The FX are, unsurprisingly, incredible - Edwards did a great job on his own computer for Monsters (which I hope more people are checking out, now), so with 200m at his disposal they should be among the best ever, and he doesn't disappoint. In addition to just LOOKING great, the monsters have a weight to them that most big budget action movies often lack (the Transformers films are notoriously awful for this); when one of them stumbles you can feel the impact, and they aren't graceful, another problem with most CGI beasties that move too perfectly to ever be believable. So you should do the filmmakers and FX wizards a favor and NOT see the film in 3D, as it's pretty bad and most certainly not worth the extra dough (and I say this as someone who likes the "gimmick" when it's properly applied). It's a post-conversion, and while I'm never truly impressed with any of them they have improved over the past 4 years, but this is susceptible to all of their usual problems: strange glitching whenever people run past the foreground, flat faces giving off a "pop up book" look to the proceedings, and (more than often) an obvious difference when a CGI effect is in the shot with an actor (as the CGI can have the 3D effect properly applied, unlike the traditionally shot live action portion). And when nothing is going on, you won't even notice any effect at all anyway, something that wouldn't be the case if it was shot with 3D cameras, as even the "boringest" shot will offer something impressive when properly filmed. The DP for the film has urged people to see it in 2D, saying that they didn't shoot planning for the extra dimension later like some converts are, and he is 100% correct.

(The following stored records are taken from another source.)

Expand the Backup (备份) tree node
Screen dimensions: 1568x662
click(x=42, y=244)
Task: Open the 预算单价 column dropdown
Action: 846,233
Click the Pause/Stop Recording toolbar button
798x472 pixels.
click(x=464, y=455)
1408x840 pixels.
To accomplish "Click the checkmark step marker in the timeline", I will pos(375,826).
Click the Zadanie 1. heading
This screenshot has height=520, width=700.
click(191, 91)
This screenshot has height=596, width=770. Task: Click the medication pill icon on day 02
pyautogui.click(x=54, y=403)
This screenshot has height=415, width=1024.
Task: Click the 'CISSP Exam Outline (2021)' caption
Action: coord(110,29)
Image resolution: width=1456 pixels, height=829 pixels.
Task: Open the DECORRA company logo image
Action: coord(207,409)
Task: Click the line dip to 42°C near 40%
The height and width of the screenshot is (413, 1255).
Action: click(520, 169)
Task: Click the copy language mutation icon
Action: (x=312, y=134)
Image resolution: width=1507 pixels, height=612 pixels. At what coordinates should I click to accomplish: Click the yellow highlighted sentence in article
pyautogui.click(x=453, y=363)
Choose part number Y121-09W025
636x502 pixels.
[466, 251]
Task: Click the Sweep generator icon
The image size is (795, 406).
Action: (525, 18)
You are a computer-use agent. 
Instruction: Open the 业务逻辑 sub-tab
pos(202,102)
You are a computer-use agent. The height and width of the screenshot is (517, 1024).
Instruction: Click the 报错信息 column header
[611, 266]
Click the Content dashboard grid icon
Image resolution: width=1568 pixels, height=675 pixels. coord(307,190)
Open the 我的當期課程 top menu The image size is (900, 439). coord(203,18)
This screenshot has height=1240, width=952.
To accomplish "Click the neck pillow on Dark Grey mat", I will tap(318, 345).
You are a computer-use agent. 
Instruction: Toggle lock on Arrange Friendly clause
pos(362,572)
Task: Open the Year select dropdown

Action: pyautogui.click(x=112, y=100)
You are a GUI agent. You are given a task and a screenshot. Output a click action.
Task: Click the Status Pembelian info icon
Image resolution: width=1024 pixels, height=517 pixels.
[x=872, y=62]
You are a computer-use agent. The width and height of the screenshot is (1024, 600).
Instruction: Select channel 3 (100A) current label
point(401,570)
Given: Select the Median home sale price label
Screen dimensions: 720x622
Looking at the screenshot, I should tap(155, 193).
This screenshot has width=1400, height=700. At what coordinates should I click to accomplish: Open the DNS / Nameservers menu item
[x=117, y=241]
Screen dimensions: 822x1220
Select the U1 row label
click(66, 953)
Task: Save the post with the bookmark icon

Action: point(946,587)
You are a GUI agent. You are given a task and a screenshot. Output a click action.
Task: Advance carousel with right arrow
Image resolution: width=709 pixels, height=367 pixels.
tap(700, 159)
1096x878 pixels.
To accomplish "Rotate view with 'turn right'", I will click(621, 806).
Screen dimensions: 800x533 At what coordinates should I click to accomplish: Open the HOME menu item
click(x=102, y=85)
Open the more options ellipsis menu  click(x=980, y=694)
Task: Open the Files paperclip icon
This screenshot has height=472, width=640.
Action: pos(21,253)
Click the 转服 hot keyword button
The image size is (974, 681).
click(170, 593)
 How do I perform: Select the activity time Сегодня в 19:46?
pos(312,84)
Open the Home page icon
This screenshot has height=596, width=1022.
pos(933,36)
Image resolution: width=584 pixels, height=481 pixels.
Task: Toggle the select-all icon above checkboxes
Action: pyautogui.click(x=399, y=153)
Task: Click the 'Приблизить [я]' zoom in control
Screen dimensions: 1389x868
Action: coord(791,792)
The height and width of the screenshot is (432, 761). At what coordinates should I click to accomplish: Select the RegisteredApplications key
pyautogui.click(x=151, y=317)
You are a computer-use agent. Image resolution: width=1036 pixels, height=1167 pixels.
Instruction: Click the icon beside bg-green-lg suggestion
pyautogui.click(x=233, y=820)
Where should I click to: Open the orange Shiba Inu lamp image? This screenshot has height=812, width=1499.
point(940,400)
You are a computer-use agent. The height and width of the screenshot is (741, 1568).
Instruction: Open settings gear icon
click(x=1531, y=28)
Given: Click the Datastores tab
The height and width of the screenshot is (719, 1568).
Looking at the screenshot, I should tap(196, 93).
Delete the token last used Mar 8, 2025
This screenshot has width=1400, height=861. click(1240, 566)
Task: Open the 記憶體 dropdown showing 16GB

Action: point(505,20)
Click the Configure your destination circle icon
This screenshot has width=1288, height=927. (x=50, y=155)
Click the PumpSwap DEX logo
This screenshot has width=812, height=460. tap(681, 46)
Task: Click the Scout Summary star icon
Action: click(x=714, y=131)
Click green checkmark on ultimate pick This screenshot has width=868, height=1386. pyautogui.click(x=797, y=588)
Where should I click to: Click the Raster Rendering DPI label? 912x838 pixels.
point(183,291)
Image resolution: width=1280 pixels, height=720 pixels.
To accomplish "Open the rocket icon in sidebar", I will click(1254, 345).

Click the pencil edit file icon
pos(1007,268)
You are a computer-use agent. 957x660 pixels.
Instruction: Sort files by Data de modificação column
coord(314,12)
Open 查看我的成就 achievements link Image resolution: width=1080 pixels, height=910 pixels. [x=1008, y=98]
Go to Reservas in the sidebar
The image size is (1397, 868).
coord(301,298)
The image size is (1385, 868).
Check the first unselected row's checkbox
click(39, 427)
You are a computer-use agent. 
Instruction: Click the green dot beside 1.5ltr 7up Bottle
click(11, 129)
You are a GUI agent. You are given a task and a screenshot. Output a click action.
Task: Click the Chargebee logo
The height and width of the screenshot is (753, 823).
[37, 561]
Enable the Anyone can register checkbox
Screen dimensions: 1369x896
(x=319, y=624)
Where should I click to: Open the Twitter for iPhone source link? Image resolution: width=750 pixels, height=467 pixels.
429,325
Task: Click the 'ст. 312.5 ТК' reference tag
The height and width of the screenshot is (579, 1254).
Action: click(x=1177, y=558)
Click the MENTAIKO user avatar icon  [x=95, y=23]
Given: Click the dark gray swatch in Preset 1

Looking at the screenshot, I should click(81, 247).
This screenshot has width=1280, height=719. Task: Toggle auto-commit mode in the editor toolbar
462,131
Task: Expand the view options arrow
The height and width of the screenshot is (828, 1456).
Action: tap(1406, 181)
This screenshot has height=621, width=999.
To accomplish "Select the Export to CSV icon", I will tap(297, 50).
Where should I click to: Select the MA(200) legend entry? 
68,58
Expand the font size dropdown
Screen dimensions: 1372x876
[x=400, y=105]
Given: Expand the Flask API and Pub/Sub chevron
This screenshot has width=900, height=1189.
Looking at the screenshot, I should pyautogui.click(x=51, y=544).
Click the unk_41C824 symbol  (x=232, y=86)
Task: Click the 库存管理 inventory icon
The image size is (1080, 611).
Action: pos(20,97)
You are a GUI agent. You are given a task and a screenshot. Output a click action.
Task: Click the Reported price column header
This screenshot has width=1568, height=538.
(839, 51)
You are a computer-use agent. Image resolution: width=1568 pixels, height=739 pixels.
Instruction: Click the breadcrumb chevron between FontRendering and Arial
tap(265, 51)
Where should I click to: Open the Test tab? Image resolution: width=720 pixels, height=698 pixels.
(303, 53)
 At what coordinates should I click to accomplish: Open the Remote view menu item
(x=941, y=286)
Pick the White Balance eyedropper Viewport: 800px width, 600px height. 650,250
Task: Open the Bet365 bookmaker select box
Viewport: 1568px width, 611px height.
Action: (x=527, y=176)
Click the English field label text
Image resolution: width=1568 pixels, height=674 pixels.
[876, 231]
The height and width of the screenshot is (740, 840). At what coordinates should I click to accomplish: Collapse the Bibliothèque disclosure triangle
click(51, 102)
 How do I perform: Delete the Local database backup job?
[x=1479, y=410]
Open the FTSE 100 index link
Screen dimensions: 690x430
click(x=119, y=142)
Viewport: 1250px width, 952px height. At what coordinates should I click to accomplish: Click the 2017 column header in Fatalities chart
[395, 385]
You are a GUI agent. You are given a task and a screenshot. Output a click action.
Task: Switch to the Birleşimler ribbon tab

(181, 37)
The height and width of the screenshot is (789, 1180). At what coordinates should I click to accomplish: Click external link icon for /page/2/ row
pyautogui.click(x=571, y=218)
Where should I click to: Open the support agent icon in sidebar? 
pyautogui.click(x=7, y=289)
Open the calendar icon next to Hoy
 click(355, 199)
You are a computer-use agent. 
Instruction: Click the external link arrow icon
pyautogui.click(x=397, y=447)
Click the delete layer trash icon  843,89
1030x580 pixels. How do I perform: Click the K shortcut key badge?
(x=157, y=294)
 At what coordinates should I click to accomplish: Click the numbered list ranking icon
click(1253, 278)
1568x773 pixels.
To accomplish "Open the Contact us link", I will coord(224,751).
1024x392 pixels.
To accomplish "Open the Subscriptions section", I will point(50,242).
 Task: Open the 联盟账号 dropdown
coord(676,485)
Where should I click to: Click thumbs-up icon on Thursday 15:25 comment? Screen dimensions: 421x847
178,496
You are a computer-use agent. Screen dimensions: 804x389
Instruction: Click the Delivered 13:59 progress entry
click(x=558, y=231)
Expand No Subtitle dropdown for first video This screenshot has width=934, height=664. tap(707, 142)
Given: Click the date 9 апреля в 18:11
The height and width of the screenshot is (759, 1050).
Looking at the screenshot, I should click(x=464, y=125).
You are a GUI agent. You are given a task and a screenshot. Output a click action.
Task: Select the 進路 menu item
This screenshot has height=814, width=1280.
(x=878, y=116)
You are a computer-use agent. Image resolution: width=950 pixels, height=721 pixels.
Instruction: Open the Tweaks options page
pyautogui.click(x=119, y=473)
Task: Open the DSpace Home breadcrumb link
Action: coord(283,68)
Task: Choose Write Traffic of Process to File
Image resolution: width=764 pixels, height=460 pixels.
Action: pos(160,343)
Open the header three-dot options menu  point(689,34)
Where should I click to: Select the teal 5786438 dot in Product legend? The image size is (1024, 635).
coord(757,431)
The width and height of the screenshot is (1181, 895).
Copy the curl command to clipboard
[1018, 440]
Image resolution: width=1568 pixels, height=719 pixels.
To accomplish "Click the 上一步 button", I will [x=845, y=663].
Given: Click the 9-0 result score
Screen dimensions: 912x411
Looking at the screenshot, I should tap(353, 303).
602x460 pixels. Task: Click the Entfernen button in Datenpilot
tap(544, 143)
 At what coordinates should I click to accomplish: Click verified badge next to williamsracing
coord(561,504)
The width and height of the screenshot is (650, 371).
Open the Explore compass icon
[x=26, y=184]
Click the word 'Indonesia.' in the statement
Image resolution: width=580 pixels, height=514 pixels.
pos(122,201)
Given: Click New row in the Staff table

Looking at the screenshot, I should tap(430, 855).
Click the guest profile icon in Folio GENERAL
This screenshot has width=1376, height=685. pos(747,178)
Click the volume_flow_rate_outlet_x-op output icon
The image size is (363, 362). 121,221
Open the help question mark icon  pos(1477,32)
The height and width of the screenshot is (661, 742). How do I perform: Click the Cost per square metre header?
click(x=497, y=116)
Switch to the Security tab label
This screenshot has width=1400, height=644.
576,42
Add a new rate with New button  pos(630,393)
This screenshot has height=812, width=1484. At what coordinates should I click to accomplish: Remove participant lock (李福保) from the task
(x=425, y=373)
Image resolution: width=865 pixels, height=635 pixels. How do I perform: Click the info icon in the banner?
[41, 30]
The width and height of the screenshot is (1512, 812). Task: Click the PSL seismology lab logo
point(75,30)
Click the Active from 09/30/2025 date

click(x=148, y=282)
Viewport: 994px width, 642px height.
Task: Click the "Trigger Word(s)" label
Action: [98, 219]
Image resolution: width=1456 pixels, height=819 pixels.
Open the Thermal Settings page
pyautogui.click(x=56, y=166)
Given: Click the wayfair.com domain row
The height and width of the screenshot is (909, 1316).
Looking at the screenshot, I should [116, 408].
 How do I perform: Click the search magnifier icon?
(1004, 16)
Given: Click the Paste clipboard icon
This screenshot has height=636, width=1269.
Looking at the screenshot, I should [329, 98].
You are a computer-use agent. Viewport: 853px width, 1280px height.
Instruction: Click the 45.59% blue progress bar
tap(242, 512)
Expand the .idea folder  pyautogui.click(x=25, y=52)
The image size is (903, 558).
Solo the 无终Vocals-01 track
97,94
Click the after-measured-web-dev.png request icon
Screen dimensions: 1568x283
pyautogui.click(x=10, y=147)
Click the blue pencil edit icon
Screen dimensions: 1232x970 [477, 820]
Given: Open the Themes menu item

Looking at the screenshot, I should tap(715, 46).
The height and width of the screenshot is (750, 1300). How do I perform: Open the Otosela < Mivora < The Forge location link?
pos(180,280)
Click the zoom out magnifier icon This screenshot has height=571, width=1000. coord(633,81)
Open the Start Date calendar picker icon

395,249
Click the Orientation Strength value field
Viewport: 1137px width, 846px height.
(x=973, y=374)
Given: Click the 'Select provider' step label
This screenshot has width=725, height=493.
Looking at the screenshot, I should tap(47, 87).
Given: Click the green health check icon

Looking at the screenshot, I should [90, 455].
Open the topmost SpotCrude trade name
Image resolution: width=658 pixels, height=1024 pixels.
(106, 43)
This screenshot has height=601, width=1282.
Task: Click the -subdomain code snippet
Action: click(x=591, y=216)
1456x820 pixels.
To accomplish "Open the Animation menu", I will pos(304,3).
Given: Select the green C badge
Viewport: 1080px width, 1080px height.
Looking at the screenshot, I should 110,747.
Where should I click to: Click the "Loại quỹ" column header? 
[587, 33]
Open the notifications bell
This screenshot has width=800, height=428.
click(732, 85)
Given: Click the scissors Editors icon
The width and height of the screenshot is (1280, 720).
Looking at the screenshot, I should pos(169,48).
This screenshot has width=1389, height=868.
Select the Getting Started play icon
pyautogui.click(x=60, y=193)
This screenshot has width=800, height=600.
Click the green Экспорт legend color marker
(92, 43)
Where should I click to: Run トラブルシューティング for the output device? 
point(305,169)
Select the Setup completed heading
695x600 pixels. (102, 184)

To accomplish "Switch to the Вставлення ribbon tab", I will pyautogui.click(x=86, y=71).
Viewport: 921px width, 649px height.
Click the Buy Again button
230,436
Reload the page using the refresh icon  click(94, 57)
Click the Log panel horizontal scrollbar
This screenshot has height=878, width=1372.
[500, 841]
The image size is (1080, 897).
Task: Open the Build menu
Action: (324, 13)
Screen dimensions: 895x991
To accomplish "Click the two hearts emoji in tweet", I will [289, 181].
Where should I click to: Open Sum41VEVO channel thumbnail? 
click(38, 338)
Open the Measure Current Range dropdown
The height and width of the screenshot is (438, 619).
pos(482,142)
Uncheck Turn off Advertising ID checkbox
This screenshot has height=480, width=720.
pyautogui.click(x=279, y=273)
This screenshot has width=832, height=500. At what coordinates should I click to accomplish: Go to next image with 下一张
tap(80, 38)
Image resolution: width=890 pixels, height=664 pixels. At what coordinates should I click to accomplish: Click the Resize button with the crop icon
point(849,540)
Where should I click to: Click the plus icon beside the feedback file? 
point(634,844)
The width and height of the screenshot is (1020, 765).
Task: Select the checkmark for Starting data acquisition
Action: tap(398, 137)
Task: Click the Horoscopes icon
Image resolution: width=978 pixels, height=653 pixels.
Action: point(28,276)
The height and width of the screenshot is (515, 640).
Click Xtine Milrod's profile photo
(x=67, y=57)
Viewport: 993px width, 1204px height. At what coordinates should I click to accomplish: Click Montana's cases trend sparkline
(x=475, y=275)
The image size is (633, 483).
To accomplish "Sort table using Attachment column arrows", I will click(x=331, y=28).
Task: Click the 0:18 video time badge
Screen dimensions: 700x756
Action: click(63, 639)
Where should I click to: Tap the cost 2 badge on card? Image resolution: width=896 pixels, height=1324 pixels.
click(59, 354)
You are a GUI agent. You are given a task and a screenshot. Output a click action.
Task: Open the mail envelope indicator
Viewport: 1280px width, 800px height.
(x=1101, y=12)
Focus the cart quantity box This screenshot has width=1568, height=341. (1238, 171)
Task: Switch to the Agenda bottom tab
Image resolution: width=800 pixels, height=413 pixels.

The emphasis on small-scale action as opposed to toy-selling "hero" moments might mean the kids are a bit bored, but I for one walked away quite impressed that Warner and co. opted to aim their giant monster movie at adults. It was only a year ago that they made the kids' version (Pacific Rim), so there's nothing for them to complain about. If you want mindless action for your inner or actual 9 year old, you have that movie. If you want something a little more impressive and "adult", but still quite fun (I cheered two or three times; there's a Godzilla fire breath moment that should make ANYONE applaud, even if this is their first Godzilla movie and they weren't aware that it was something he could do), they got you covered, and have done a fine job of wiping away the stink of the last remake AND the summer's previous big budget action spectacle ("He shot at me he lied to me....").
What say you?
*I enjoyed it as a decent summer time-killer, but I expected much more from Guillermo.